Startschuss in die Selbstständigkeit
Mikrokredite ermöglichen in Perus zweitgrößter Stadt Arequipa die Gründung neuer Existenzen
»Mi Banco« steht auf der riesigen Werbewand, auf der eine indigene Frau zu sehen ist. Mit breitem Lächeln hält sie ein Bündel Geldscheine in der Hand. So sieht die Werbung des größten Mikrokreditfinanzierers von Peru aus - und das Modell funktioniert prächtig. Das zeigen auch die Erfahrungen der Nummer zwei am Markt, der Stadtsparkasse von Arequipa, die von Jahr zu Jahr das Volumen des Kleinkreditgeschäfts erhöht.
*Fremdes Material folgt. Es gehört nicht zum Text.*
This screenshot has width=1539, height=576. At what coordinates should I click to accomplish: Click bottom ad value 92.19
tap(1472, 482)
Nachfrage ist da, denn die zweitgrößte Stadt Perus wächst schneller als der Landesdurchschnitt.
»Es gibt enormen Nachholbedarf«, sagt Erzbischof Javier del Rio Alba. »Jahrelang wurde Arequipa von der Politik aufgrund der regionalen Wahlergebnisse etwas außen vor gelassen, nun wächst die Stadt extrem schnell.« Auch die Kirche vergibt über die Caritas Kleinkredite. Die Nachfrage ist deutlich höher als das Angebot.
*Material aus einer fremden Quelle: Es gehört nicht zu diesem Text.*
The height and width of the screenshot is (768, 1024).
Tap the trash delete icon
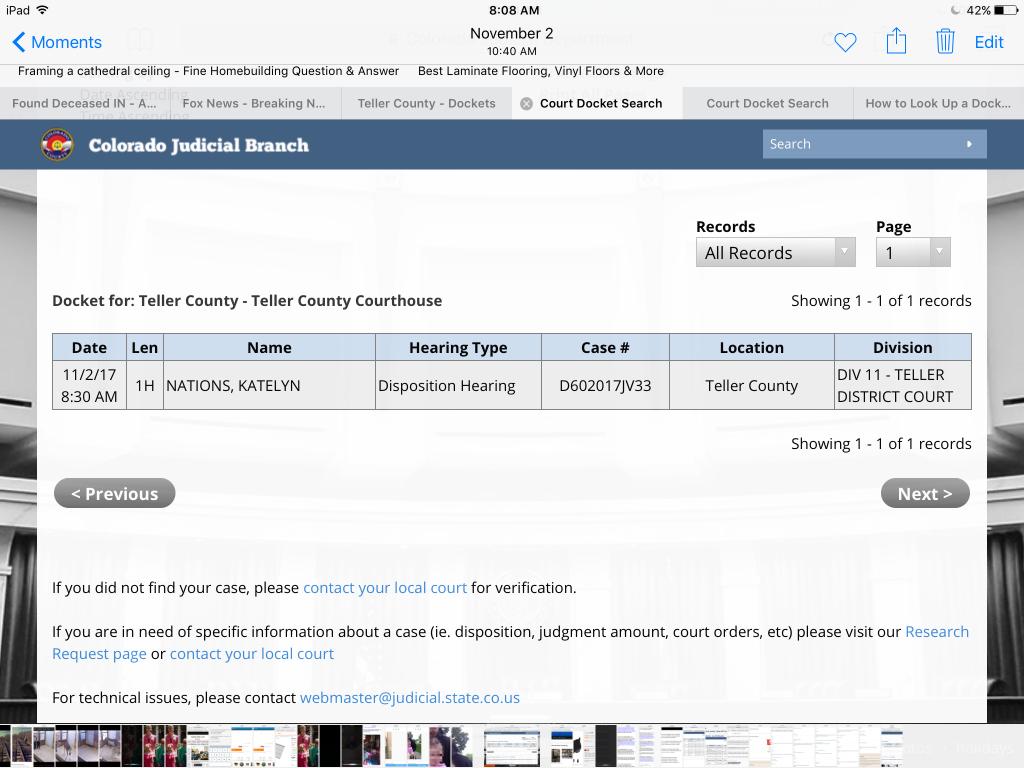tap(944, 41)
Das ist auch bei der regionalen Sparkasse nicht anders. Die hat in der Zwei-Millionen-Einwohner-Stadt das Kreditvolumen in den letzten Jahren merklich angehoben, um die Nachfrage bedienen zu können. Davon hat auch Hugo Poma Torres profitiert. Er gehört gemeinsam mit seinem Bruder Mauro schon zu den großen Kreditnehmern. Wie viele andere hat aber auch er klein angefangen. »Von Hand haben wir Schuhe gefertigt, dann die Produktion langsam mechanisiert«, erklärt der stämmige 43-Jährige.
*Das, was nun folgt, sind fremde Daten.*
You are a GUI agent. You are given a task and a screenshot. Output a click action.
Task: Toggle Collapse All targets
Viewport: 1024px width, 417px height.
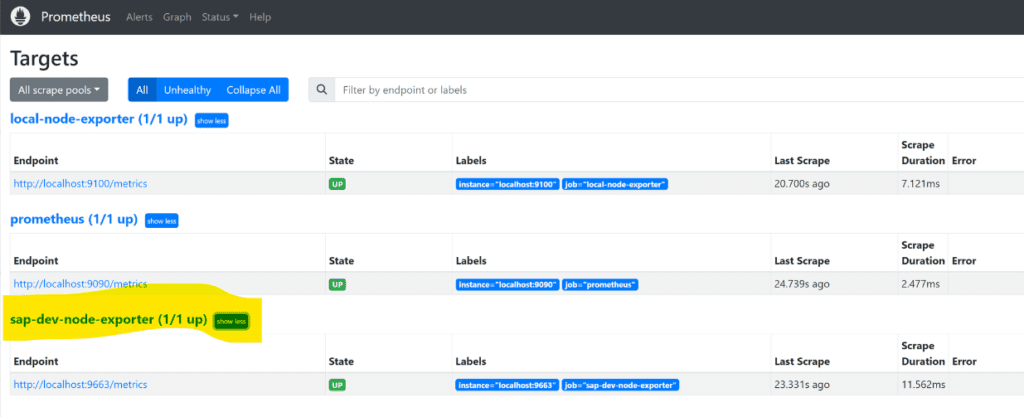coord(253,90)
Das war zu Beginn der 1990er Jahre. Heute leiten die beiden fünf Produktionsstätten, die aus allen Nähten platzen. Folgerichtig haben sie mit der Sparkasse den Bau einer Fabrik mit insgesamt 150 Arbeitsplätzen geplant. »Alles andere als ein Kleinkredit«, schmunzelt Hugo Poma Torres. Doch der erste Kredit habe mit 1500 Soles - gerade einmal 500 US-Dollar - an der unteren Marge des typischen Erstkredits gelegen, sagt Patricia Torres Soto. Der liege meist zwischen 2000 und 3000 Dollar und werde in der Regel ohne Sicherheiten vergeben, führt die Chefin der Kreditabteilung bei der Sparkasse von Arequipa weiter aus.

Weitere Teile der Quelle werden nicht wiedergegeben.